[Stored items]
....

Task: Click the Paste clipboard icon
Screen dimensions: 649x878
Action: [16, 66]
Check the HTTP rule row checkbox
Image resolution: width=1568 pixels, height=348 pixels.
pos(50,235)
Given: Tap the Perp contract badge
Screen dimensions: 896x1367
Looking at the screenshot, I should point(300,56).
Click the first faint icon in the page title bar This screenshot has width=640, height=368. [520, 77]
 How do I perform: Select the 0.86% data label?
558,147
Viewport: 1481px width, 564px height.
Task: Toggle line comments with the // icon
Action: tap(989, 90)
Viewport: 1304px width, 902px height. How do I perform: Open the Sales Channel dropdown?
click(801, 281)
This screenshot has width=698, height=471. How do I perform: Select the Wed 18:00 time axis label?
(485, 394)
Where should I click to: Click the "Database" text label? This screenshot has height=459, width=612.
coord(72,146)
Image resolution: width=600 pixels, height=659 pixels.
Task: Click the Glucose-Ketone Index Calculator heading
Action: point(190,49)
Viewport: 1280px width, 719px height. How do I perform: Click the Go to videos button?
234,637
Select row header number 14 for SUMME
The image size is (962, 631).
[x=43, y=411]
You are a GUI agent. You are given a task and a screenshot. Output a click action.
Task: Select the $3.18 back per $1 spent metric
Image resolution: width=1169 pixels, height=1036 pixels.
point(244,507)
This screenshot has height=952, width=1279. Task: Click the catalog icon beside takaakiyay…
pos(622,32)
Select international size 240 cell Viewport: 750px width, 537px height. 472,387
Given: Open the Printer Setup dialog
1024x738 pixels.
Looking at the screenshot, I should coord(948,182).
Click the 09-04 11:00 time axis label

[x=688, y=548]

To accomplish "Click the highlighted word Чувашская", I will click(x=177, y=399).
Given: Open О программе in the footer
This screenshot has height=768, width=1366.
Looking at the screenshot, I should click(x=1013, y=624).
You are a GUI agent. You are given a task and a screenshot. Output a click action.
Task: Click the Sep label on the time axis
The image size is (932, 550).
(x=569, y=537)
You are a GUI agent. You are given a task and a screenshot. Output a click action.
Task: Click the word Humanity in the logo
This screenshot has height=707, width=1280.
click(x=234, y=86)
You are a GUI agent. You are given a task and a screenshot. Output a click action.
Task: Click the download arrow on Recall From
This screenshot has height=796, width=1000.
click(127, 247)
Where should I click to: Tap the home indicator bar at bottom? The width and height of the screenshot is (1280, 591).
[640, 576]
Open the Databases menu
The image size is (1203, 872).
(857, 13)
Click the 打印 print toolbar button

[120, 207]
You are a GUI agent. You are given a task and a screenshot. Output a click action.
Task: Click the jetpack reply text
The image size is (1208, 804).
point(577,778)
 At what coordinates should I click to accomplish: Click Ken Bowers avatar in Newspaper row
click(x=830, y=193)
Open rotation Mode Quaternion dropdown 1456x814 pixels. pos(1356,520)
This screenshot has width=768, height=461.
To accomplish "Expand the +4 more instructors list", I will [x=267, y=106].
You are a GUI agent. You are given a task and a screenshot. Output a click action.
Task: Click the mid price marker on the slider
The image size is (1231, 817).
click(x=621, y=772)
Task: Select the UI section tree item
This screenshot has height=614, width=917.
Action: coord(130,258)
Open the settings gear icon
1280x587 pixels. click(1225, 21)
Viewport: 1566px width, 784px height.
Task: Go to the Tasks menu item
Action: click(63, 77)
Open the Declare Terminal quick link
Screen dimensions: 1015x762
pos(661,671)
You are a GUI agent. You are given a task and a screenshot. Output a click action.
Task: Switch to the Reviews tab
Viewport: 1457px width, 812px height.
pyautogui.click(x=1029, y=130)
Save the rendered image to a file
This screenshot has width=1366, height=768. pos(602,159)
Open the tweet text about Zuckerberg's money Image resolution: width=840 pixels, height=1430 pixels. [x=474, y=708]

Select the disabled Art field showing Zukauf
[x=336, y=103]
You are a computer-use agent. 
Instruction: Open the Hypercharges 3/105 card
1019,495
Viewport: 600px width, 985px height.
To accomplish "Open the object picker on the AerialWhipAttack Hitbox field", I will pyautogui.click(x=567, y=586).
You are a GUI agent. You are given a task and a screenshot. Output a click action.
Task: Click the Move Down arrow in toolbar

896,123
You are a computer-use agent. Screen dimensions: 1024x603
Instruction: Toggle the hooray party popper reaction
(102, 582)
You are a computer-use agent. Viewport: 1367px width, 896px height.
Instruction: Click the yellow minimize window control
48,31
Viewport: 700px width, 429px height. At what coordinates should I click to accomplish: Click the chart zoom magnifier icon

....

-- Problem to work on --
Begin at the first line of the entries above and copy every line exactly, ending with the line that contains "Select international size".

-- Task answer --
Task: Click the Paste clipboard icon
Screen dimensions: 649x878
Action: [16, 66]
Check the HTTP rule row checkbox
Image resolution: width=1568 pixels, height=348 pixels.
pos(50,235)
Given: Tap the Perp contract badge
Screen dimensions: 896x1367
Looking at the screenshot, I should point(300,56).
Click the first faint icon in the page title bar This screenshot has width=640, height=368. [520, 77]
 How do I perform: Select the 0.86% data label?
558,147
Viewport: 1481px width, 564px height.
Task: Toggle line comments with the // icon
Action: tap(989, 90)
Viewport: 1304px width, 902px height. How do I perform: Open the Sales Channel dropdown?
click(801, 281)
This screenshot has width=698, height=471. How do I perform: Select the Wed 18:00 time axis label?
(485, 394)
Where should I click to: Click the "Database" text label? This screenshot has height=459, width=612.
coord(72,146)
Image resolution: width=600 pixels, height=659 pixels.
Task: Click the Glucose-Ketone Index Calculator heading
Action: point(190,49)
Viewport: 1280px width, 719px height. How do I perform: Click the Go to videos button?
234,637
Select row header number 14 for SUMME
The image size is (962, 631).
[x=43, y=411]
You are a GUI agent. You are given a task and a screenshot. Output a click action.
Task: Select the $3.18 back per $1 spent metric
Image resolution: width=1169 pixels, height=1036 pixels.
point(244,507)
This screenshot has height=952, width=1279. Task: Click the catalog icon beside takaakiyay…
pos(622,32)
Select international size 240 cell Viewport: 750px width, 537px height. 472,387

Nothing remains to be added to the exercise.